The MSK museum in Ghent is filled with paintings. For a customized automated guided tour, the visitor's location should be known. This is implemented using camera footage in this project. Painting recognition provides information about the camera position, all with only a delay of 33ms.

Team members

Electrical Engineering Technology (Automation)

Glenn De Loose 

Calvin Roets

Information Engineering Technology

Bart van de Meerendonk

Freya Van Speybroeck


Painting detection and extraction

A contour analysis is performed for every 10 frames. The process begins by converting the frame to grayscale, followed by applying Canny edge detection with Otsu's threshold. This step highlights only the distinct lines. Subsequently, morphological operations are applied to connect these lines. By setting limits on the maximum and minimum contour size, the majority of non-painting rectangles are eliminated.

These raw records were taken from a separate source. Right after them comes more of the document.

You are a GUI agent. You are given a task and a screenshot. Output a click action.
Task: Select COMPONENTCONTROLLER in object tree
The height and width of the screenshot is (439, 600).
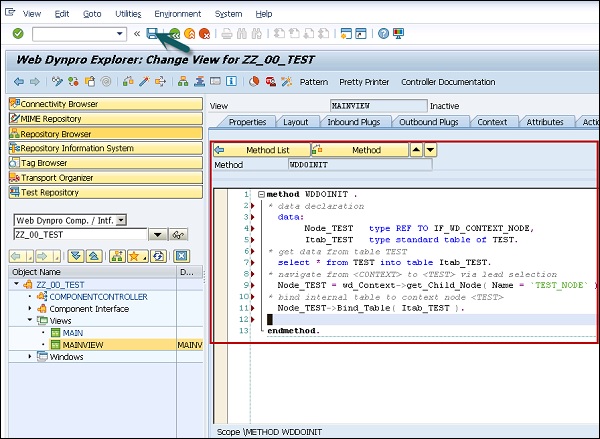pos(98,297)
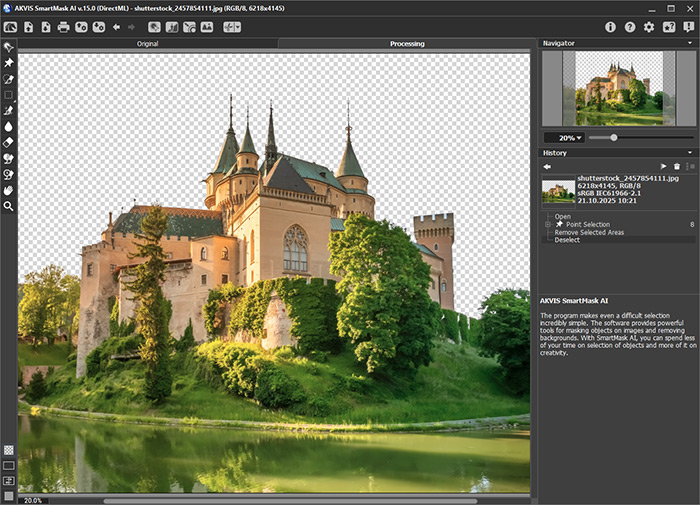Collapse the Navigator panel arrow
This screenshot has height=505, width=700.
689,44
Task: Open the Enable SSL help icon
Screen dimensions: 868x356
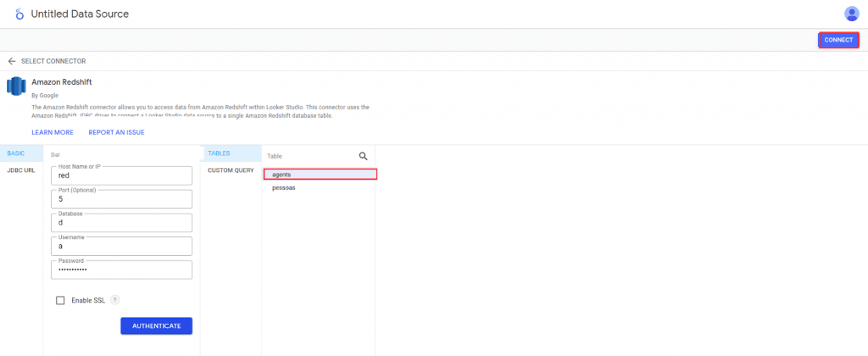Action: point(114,300)
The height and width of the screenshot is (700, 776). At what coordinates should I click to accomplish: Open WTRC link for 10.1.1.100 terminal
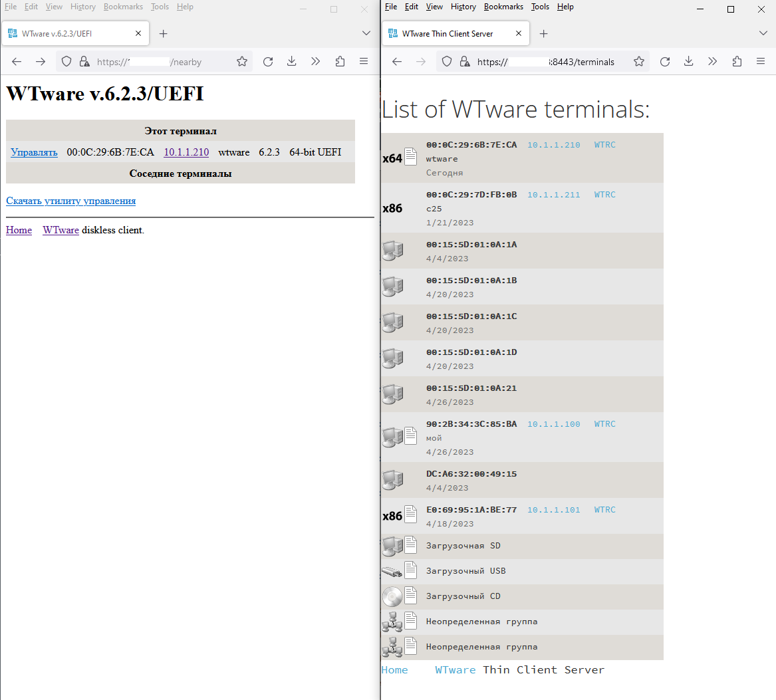(604, 424)
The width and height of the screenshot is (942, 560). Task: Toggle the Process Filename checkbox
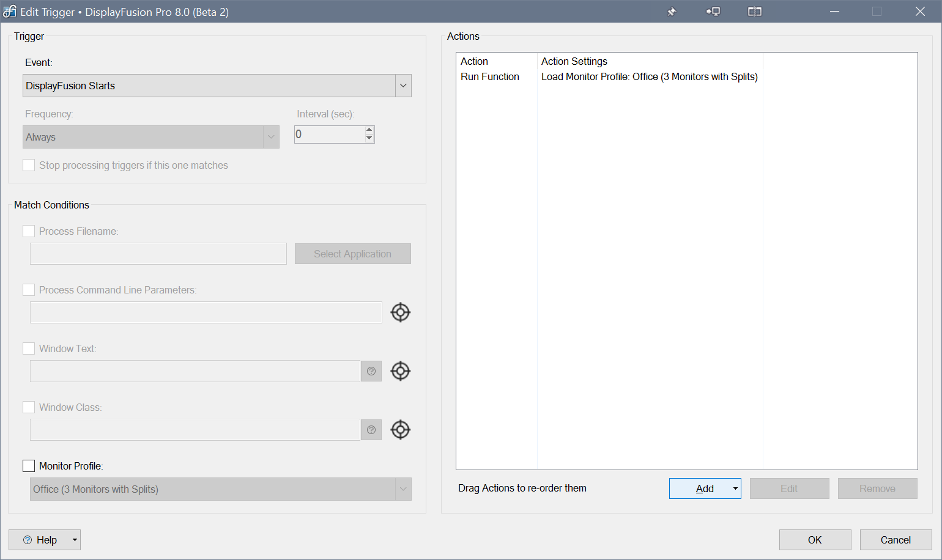click(29, 231)
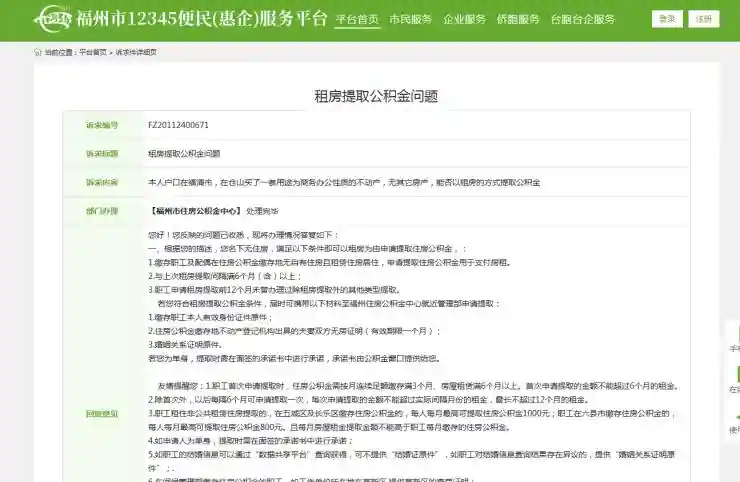Click the page heading 租房提取公积金问题
Image resolution: width=740 pixels, height=482 pixels.
tap(376, 96)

Finally, a mask is employed to isolate only the painting.

Painting matching

Transfer learning is employed to leverage ResNet-18. This not only saves time but can also enhances performance compared to creating a network from scratch. The utilized network is pre-trained on millions of images from ImageNet for a classification task involving 1000 classes. Since only one labeled painting was provided, data augmentation was necessary for training the last fully connected layer. By applying a confidence threshold of 0.6, the performance achieved over 96% accuracy.

Painting localization

For locating the paintings, a connectivity matrix prevented impossible movements through the building. Additionally, a buffer of samples was implemented. This introduced a slight delay but further enhanced the performance.